What it is: The idea is to replace meals with specific, high-protein ‘weight loss’ cookies, allowing you to lose weight by not eating as much as you normally would.

Pros: You may see weight loss results quite quickly if you’re not eating much food.

Cons: Extreme weight loss results are not ideal in the long-run. Like any restrictive short-term diet, this one won’t build healthy habits or a good relationship with food. If unhealthy eating is what’s causing you issues, this won’t help you change.

These meal replacements are often a form of keto, so it carries all the same possible side-effects and problems there, But getting your nutrition and energy from real food is always best!

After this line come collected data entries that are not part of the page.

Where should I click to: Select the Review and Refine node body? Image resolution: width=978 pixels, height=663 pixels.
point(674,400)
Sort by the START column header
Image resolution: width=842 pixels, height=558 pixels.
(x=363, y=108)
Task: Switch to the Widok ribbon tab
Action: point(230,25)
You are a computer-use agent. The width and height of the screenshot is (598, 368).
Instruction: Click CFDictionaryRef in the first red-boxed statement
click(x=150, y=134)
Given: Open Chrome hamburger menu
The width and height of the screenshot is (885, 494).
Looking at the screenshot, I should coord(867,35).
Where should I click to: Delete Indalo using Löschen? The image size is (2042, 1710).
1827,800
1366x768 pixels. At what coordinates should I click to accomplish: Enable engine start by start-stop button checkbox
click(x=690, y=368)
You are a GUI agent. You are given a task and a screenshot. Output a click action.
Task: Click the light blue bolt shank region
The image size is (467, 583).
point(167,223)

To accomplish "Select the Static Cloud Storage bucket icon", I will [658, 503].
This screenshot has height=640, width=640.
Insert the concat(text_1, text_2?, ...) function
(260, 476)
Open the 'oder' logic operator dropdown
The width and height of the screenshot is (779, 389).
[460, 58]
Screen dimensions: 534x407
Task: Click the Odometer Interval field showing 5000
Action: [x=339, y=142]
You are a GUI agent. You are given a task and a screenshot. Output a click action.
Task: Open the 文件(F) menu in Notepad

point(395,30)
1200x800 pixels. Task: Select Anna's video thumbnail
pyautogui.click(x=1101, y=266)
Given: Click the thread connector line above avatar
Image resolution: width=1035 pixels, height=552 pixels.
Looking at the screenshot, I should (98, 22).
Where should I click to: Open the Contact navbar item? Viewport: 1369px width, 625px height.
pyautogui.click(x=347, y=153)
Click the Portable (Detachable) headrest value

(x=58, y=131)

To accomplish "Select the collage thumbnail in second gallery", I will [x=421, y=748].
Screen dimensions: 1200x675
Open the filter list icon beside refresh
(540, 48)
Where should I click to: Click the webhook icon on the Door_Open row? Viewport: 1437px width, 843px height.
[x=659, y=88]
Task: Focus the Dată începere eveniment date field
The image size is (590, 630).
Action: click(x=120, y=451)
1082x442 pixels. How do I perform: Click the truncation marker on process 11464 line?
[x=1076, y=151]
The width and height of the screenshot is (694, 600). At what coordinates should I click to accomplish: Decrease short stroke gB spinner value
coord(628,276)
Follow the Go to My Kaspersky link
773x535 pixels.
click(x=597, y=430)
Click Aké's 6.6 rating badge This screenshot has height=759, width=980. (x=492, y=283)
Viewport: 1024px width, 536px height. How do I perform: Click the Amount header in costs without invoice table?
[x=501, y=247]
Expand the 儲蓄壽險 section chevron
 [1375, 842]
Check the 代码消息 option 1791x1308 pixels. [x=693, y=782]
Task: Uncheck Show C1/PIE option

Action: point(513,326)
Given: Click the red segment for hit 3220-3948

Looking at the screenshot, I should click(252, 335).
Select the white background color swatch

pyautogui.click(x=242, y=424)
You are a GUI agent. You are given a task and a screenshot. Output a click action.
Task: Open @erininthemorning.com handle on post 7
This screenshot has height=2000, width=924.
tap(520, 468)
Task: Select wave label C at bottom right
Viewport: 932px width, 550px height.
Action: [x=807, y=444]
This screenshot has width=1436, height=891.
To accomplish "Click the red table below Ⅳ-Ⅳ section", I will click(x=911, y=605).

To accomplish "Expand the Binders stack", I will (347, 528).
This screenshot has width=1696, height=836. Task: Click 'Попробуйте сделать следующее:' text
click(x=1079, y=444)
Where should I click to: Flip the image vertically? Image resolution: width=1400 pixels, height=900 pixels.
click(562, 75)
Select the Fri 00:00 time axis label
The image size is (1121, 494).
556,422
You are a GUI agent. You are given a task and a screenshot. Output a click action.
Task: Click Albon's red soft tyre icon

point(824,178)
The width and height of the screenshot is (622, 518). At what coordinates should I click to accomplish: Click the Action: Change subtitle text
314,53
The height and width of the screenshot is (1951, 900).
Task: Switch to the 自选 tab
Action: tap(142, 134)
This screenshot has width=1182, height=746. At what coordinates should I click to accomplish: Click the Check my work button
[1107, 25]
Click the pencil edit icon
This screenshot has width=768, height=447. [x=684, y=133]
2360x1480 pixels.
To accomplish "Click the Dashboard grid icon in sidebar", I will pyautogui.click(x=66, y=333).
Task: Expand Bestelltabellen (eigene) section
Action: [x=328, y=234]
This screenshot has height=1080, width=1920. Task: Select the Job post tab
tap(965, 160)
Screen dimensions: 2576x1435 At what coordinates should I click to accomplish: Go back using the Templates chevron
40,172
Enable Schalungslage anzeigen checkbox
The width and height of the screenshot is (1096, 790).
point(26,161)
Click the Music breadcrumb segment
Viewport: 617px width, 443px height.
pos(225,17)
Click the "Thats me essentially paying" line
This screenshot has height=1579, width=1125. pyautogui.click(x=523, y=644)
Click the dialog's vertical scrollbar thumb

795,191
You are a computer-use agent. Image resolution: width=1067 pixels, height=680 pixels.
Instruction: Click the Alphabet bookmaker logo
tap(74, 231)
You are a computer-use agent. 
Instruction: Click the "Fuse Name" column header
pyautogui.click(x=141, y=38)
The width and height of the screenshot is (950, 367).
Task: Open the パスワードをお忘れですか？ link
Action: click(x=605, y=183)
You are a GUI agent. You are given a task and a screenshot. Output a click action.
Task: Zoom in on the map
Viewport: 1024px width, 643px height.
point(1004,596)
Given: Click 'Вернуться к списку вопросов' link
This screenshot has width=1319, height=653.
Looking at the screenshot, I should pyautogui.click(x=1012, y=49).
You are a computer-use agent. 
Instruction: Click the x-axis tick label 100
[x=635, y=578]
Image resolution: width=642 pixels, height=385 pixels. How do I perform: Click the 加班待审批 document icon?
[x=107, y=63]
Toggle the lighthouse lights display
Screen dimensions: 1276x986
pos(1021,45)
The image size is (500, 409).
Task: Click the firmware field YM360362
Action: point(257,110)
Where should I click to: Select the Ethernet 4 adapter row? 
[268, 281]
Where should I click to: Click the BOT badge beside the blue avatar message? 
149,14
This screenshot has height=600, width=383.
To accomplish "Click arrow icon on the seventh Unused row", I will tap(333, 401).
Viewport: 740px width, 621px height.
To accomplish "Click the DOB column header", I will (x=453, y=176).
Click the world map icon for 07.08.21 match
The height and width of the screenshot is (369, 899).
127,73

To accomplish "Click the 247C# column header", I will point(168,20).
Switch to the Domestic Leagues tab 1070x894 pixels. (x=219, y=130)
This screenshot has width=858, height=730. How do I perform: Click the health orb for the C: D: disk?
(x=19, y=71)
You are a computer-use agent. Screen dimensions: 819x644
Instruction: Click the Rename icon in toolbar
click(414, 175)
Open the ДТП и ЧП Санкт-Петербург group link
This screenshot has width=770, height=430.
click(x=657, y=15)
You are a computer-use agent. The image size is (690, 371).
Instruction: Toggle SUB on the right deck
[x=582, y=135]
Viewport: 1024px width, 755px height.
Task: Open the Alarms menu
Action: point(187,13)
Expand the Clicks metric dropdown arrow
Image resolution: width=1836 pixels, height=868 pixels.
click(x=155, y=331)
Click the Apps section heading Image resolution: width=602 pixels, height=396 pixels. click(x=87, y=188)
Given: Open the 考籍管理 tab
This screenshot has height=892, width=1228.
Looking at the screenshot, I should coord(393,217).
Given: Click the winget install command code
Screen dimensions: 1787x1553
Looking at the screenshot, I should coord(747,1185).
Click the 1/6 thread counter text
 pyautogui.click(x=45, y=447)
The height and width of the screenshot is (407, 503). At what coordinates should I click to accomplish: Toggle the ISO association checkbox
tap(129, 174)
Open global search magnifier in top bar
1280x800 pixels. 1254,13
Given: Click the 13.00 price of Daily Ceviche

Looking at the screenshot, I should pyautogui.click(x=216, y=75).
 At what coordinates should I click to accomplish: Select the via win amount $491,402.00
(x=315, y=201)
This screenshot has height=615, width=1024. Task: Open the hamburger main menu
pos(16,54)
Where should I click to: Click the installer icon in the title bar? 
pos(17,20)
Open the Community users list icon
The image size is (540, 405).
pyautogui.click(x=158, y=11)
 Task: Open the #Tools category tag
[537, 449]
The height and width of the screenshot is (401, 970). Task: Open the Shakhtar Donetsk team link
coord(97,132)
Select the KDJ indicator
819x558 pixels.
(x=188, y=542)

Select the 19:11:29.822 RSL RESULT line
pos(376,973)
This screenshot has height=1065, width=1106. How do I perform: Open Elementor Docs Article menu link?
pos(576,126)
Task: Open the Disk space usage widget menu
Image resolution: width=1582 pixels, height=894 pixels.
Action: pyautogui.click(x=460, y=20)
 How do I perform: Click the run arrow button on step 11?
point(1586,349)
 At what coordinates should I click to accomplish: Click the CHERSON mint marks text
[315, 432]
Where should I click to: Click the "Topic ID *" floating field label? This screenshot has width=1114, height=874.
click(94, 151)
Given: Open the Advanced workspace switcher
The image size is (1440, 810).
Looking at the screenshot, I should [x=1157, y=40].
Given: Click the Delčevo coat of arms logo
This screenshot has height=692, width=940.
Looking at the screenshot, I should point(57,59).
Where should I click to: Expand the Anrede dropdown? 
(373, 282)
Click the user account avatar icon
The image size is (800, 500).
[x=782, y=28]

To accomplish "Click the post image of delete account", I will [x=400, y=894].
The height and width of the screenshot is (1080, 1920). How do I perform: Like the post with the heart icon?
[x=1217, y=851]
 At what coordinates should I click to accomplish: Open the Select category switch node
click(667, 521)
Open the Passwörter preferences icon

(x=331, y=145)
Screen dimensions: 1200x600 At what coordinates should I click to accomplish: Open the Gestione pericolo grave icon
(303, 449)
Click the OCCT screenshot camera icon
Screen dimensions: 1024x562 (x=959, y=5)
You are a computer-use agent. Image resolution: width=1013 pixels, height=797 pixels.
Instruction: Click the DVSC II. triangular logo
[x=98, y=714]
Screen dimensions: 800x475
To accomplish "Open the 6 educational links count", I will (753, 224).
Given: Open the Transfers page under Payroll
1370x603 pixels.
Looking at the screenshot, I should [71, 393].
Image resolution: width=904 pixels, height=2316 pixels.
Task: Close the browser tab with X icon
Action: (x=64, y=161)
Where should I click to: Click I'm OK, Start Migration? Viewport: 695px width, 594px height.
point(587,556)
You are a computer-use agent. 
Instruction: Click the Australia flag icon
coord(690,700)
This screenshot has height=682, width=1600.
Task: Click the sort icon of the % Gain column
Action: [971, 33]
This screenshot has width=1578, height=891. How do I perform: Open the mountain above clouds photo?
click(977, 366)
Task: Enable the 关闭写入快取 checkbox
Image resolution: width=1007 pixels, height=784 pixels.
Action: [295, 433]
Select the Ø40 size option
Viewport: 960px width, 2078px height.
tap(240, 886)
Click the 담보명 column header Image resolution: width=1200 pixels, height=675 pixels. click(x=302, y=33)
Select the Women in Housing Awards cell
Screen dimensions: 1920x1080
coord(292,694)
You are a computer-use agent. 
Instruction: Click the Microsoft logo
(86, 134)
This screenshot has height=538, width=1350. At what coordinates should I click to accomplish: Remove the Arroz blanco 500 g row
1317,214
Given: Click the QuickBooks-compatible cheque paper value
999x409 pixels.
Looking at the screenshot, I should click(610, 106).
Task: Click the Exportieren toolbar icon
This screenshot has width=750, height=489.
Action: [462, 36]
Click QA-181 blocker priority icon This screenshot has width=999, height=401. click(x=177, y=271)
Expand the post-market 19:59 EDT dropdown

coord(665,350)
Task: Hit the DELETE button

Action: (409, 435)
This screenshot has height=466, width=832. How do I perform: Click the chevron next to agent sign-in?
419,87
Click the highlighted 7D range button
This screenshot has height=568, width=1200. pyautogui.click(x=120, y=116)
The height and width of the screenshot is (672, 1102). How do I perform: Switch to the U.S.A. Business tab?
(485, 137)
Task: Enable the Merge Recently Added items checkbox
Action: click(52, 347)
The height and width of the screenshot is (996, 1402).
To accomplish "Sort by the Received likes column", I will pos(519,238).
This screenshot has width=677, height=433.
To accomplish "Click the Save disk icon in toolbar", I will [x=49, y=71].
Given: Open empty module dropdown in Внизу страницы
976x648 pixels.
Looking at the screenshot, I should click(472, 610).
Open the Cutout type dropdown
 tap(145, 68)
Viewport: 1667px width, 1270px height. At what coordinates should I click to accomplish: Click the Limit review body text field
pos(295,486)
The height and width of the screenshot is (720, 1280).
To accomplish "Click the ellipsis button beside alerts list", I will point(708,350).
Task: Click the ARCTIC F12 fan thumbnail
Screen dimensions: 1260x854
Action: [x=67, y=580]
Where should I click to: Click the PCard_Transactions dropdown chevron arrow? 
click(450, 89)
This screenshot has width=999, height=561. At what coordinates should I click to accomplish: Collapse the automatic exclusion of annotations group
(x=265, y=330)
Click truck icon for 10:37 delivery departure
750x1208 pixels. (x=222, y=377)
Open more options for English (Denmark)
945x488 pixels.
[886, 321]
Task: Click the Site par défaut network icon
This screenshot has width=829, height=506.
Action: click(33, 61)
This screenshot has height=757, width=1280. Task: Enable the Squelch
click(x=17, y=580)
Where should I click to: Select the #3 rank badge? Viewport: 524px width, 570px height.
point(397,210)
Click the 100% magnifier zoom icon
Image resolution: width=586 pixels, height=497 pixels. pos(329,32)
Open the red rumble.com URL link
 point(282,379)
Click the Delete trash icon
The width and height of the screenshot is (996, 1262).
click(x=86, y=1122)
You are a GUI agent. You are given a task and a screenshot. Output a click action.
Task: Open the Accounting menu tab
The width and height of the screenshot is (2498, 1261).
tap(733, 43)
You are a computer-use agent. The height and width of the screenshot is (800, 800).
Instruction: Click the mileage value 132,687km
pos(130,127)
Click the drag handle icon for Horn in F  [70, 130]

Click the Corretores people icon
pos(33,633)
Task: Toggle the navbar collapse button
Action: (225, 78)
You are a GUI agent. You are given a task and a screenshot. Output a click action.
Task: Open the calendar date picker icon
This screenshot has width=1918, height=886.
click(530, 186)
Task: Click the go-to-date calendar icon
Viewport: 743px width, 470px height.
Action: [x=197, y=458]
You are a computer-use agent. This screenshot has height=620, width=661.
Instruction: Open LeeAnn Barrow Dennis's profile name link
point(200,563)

So, what should you do instead?

It’s important to find a balance in your health and fitness and eat enough nutritious food to fuel your body based on your needs and goals.

Slimming down, and weight loss is only ever down to reducing your calorie intake, and increasing the energy you use - creating a calorie deficit. It does not need to be a complicated formula or a magic bullet but sensible, sustainable and manageable.

The best way to get yourself on track that I have found is to keep a food diary for 1-week (the fitbit app and myfitnesspal are great options) calculate your average calorie intake and then reduce this by 15%. Or better yet, come in for a nutrition session with one of our personal trainers!

The two key words when it comes to nutrition are Quantity and Quality.